La lutte contre les féminicides est plus que jamais d’actualité en Turquie. Depuis plusieurs années, de nombreuses familles se battent pour obtenir justice après le meurtre de leurs filles, sœurs ou amies, victimes de la violence des hommes. Un combat de tous les instants, porté par des mères courage comme Filiz Demiral, dont la détermination force le respect et l’admiration.
Le destin de cette mère de famille turque a basculé en août 2020 lorsqu’un policier lui a annoncé par téléphone la mort de sa fille Ceyda, âgée de seulement 20 ans. Si les forces de l’ordre ont d’abord conclu à un suicide, Filiz Demiral a rapidement compris qu’il s’agissait en réalité d’un féminicide commis par un homme que la jeune femme avait rencontré en ligne. La violence des blessures infligées ne laissait aucun doute sur les circonstances du drame.
Une décision de justice qui choque et indigne
Après avoir tué Ceyda parce qu’elle avait refusé ses avances, le meurtrier a été condamné à 24 années de prison. Mais dans un deuxième temps, explique Filiz Demiral la voix tremblante de douleur et de colère, la justice turque a réduit cette peine de moitié en invoquant des circonstances atténuantes. Une décision incompréhensible pour cette mère endeuillée :
Refuser un rapport sexuel a été considéré comme une raison pour tuer.
– Filiz Demiral
Pour elle, ce jugement a valeur d’encouragement pour les hommes violents, dans un pays où la législation censée protéger les femmes n’est pas correctement appliquée. Filiz Demiral a fait appel de la décision et est prête à porter l’affaire devant la Cour européenne des droits de l’homme si nécessaire. Son seul objectif : obtenir la condamnation à la hauteur du crime commis et ainsi contribuer à endiguer le fléau des féminicides en Turquie.
Istanbul : des milliers de femmes dans la rue
Le combat de Filiz Demiral est loin d’être isolé. Ce dimanche à Istanbul, une grande manifestation a réuni les proches de nombreuses victimes de féminicides, à la veille de la journée internationale de lutte contre les violences faites aux femmes. Selon des associations, pas moins de 327 meurtres misogynes ont déjà été recensés en Turquie depuis le début de l’année 2024.
Les participantes arboraient les photos de leurs filles, sœurs ou amies assassinées, sous le regard des forces de l’ordre qui les ont empêchées de défiler. Sur des pancartes, on pouvait lire des slogans tels que « Si je +tombe d’un balcon+, n’y croyez pas : j’aime la vie », faisant référence aux féminicides déguisés en accidents ou en suicides.
Le gouvernement pointé du doigt
Pour les associations féministes, l’attitude du gouvernement turc est en cause dans la persistance des violences misogynes. En 2021, les autorités ont en effet dénoncé la Convention d’Istanbul qui impose de poursuivre les auteurs de violences contre les femmes, arguant que l’arsenal législatif national suffisait à les protéger.

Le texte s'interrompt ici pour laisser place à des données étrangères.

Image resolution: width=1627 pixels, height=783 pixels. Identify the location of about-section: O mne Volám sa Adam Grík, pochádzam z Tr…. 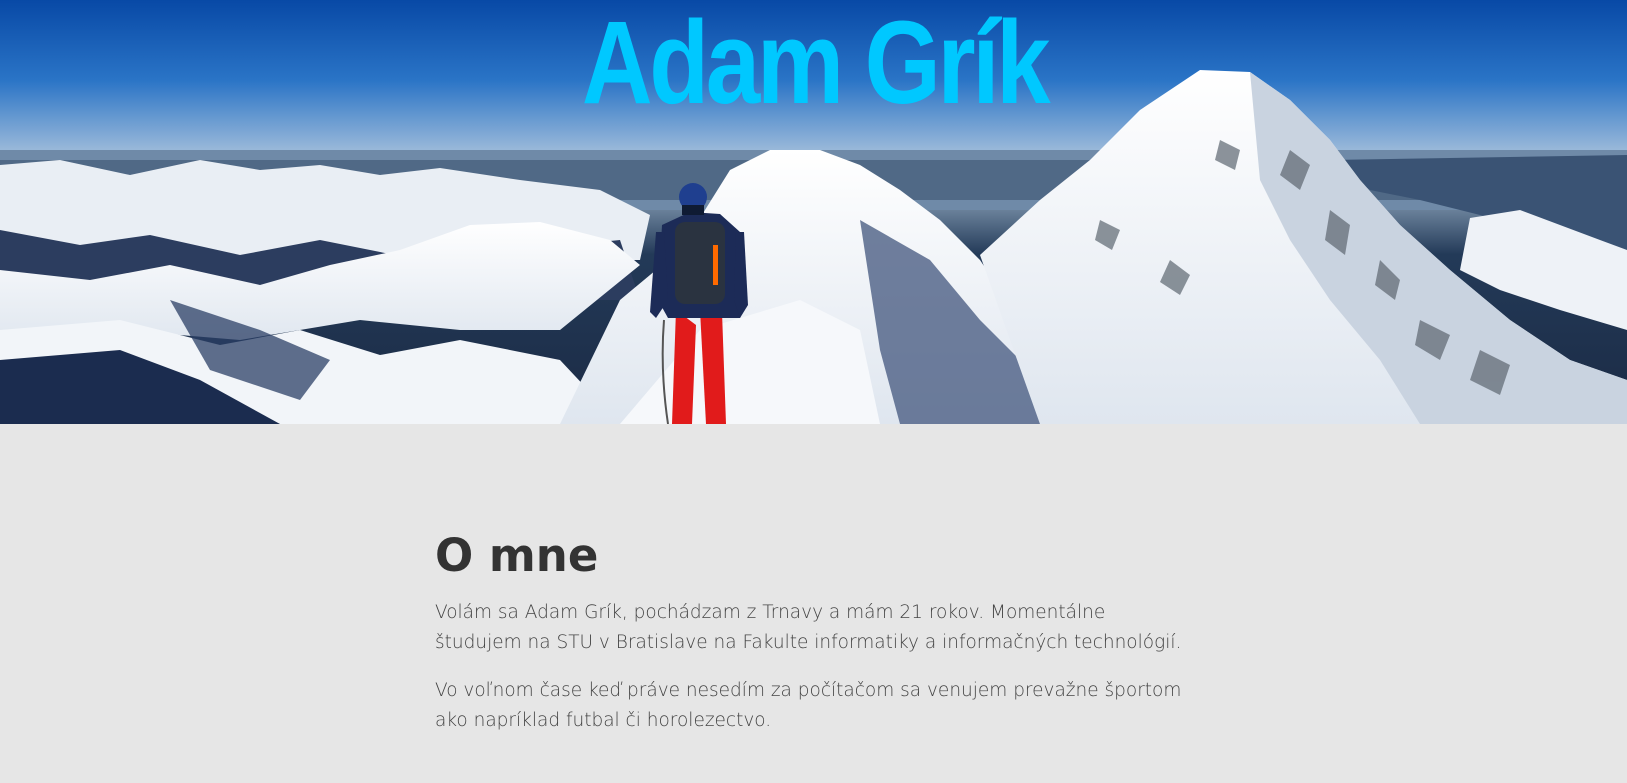
(815, 640).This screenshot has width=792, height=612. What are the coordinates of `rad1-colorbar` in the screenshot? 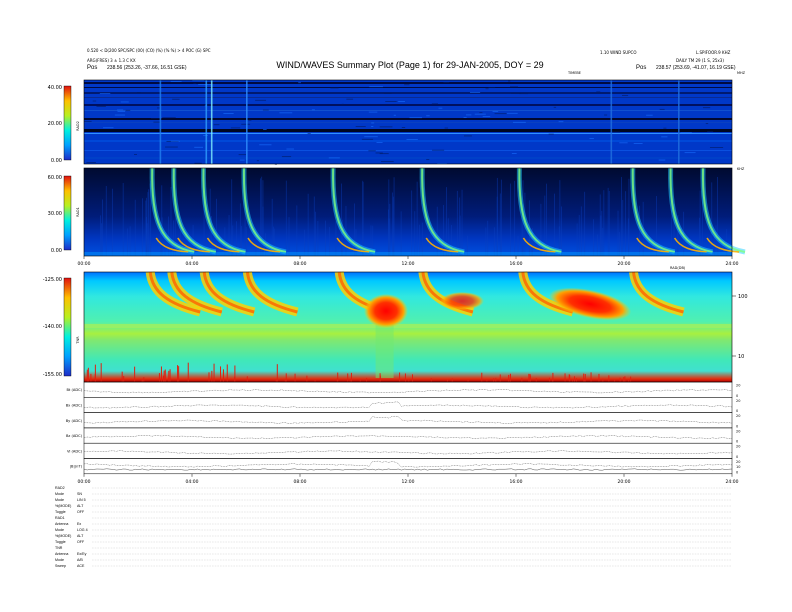 It's located at (68, 213).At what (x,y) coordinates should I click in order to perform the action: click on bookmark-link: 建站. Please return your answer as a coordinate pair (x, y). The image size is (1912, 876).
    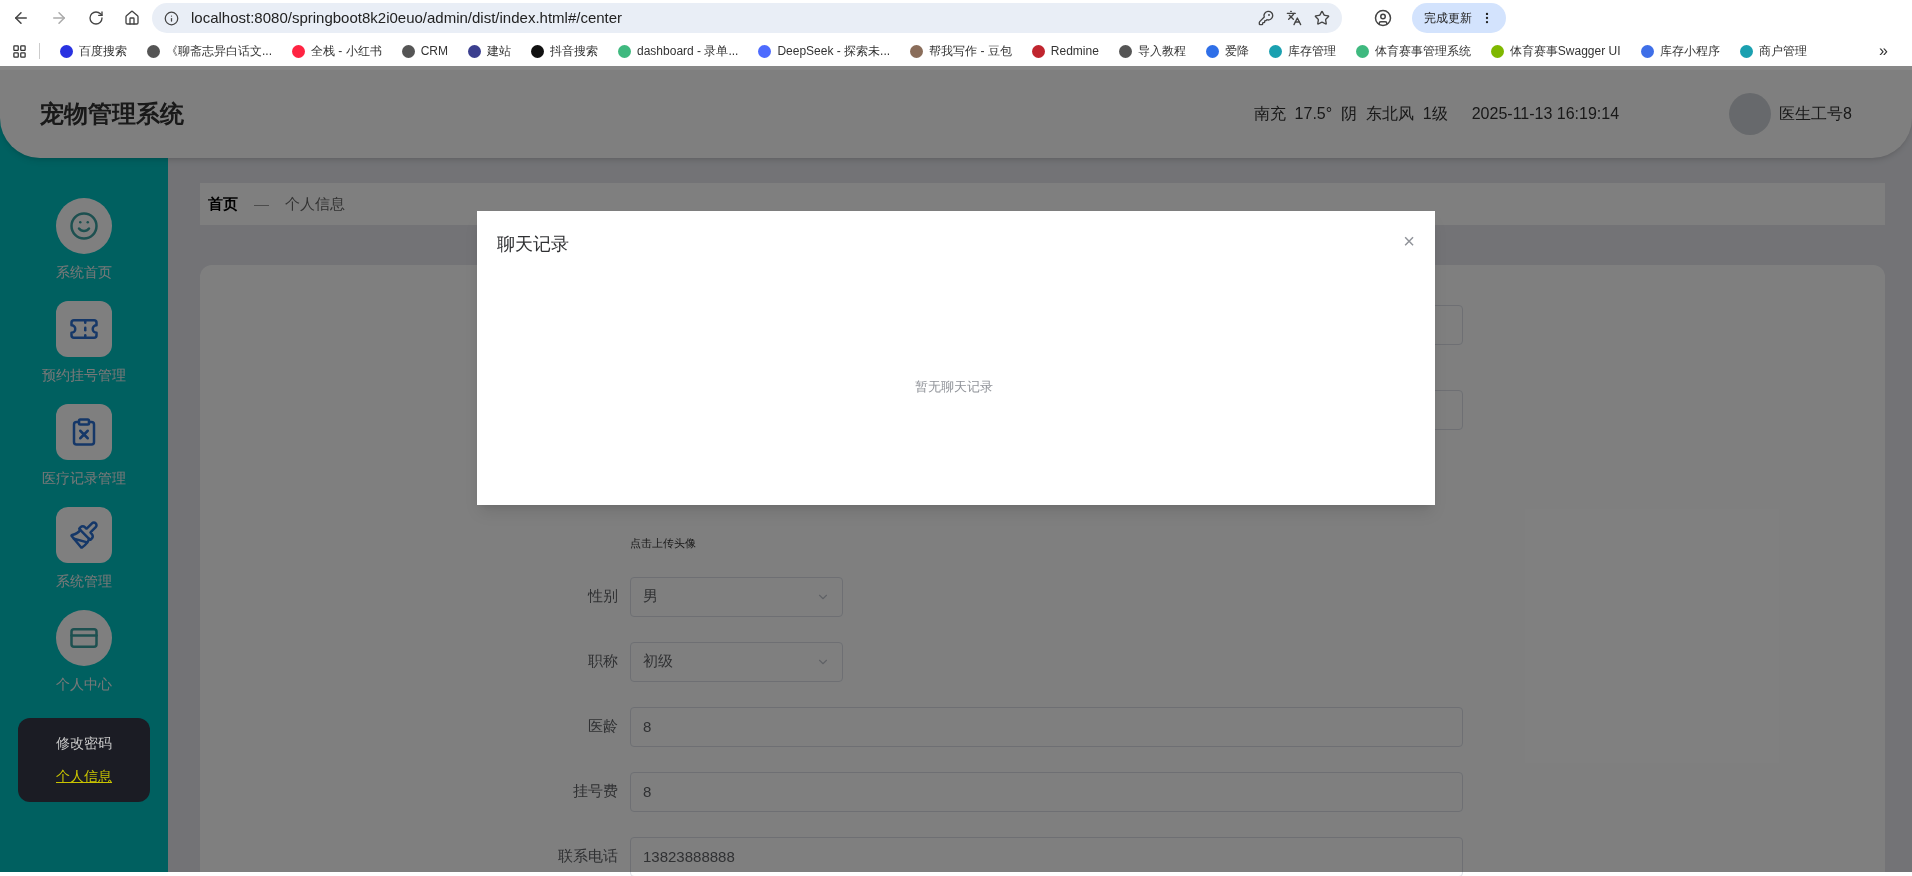
    Looking at the image, I should click on (499, 51).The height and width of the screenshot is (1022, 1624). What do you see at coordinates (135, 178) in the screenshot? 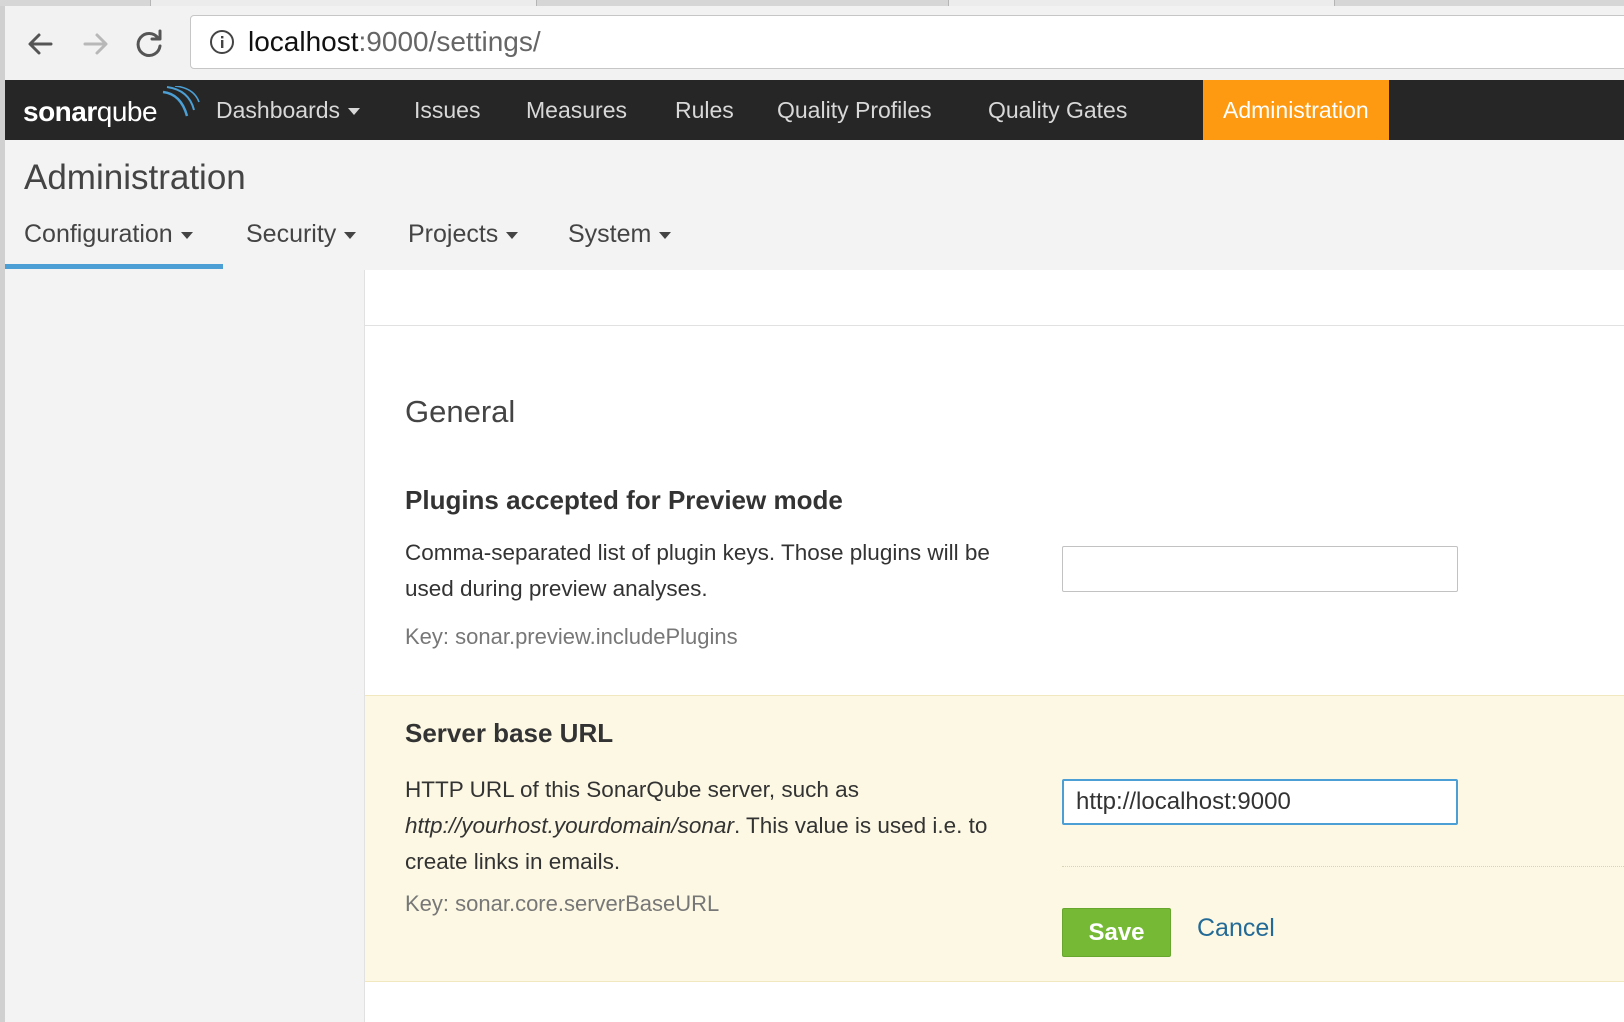
I see `page-title: Administration` at bounding box center [135, 178].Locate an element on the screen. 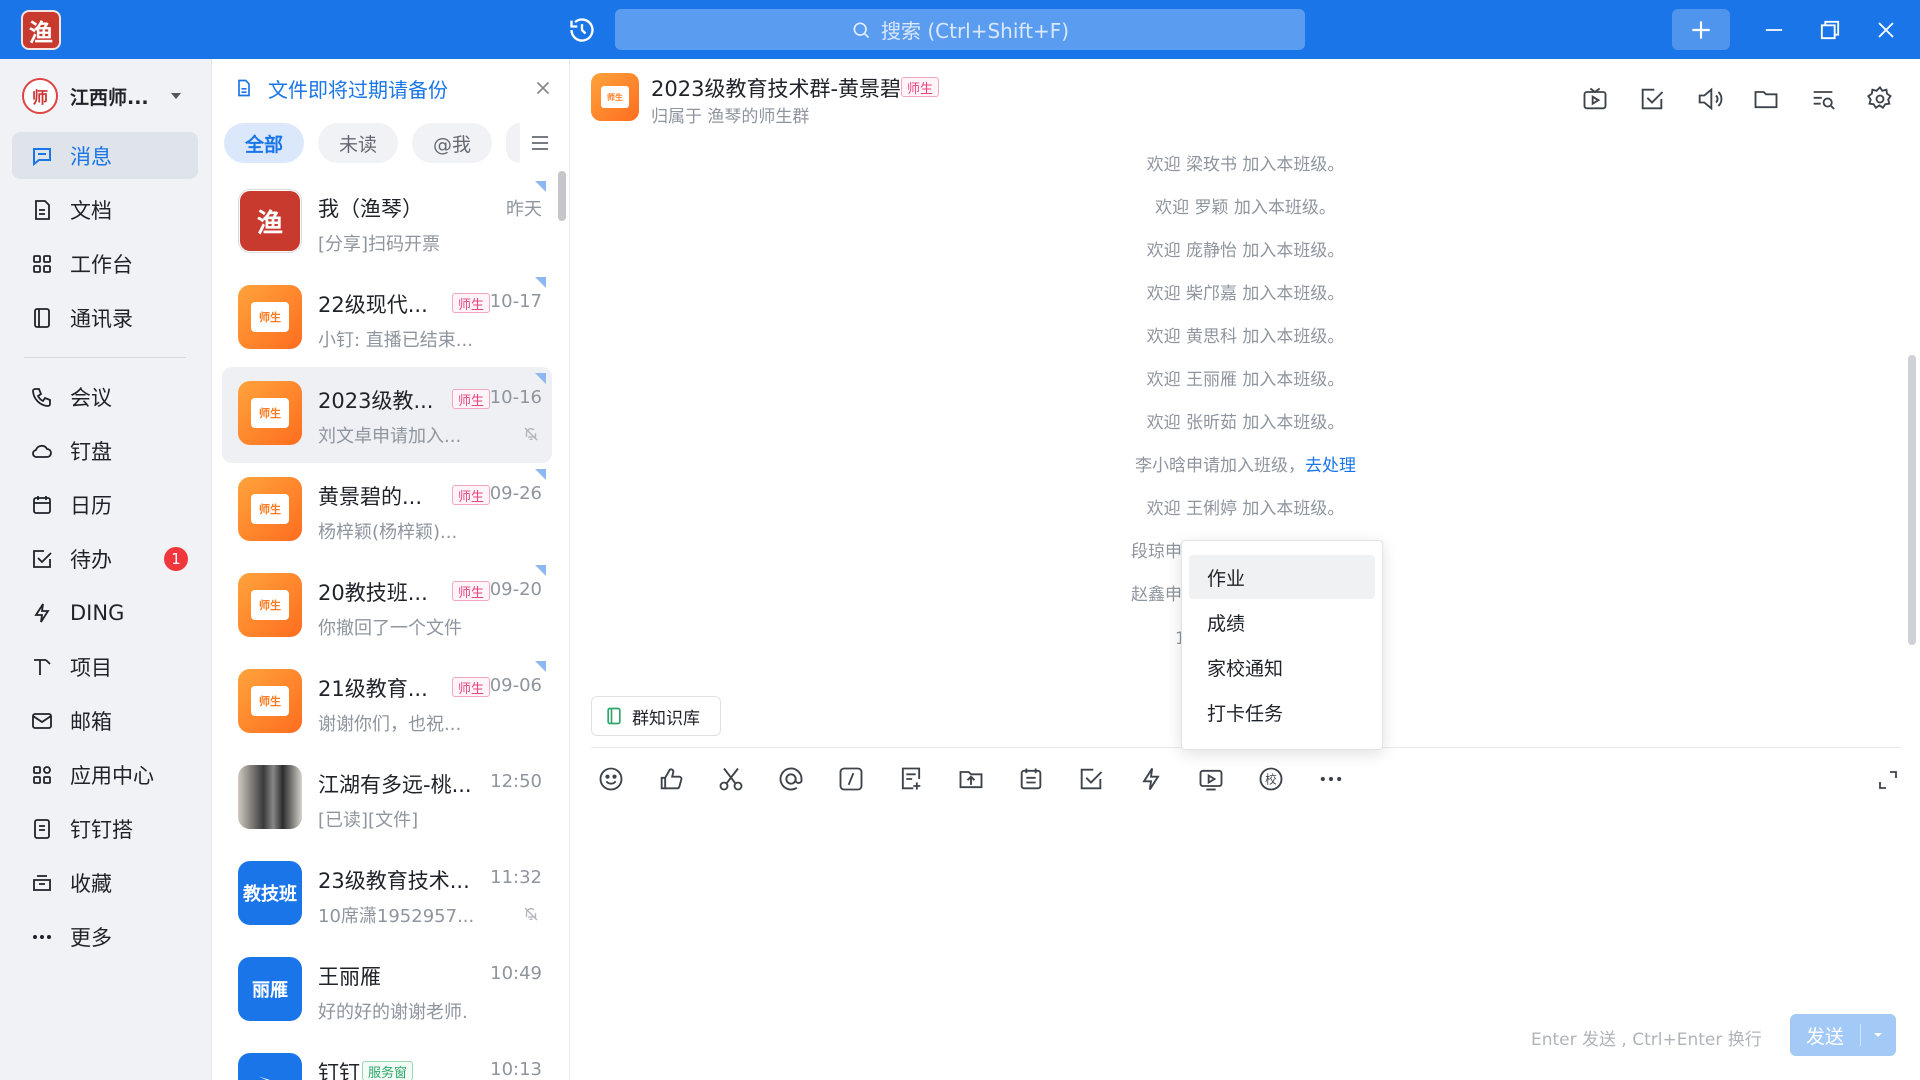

Sauf que dans les faits, déplorent les militantes, la protection est loin d’être suffisante. Pire, cette impunité croissante a légitimé la violence et fait exploser le nombre de crimes contre les femmes. D’autant que les statistiques officielles sur les féminicides n’existent pas, le gouvernement laissant cette tâche aux organisations féministes.
Un combat vital pour les droits des femmes
Face à cette situation dramatique, les manifestantes d’Istanbul affirment leur détermination à continuer le combat, pour que justice soit rendue et que les choses changent enfin. Comme le résume une militante de 27 ans :
Nous continuerons à manifester jusqu’à ce que nous puissions vivre librement, jusqu’à ce que les criminels soient punis. Et je crois que nous gagnerons cette lutte pour les droits.
De son côté, Filiz Demiral est bien décidée à mener jusqu’au bout son « combat pour la justice ». Au-delà de son propre drame, cette mère courage veut se battre pour toutes les femmes de Turquie. Un engagement qu’elle compte poursuivre « jusqu’à son dernier souffle ».
À travers ces mobilisations et ces destins brisés, c’est toute la société turque qui est confrontée à ses démons misogynes. Le chemin sera long, mais l’abnégation de femmes comme Filiz Demiral montre que ce combat vital est désormais devenu incontournable. Pour que plus jamais une jeune fille ne soit tuée pour avoir dit non à un homme.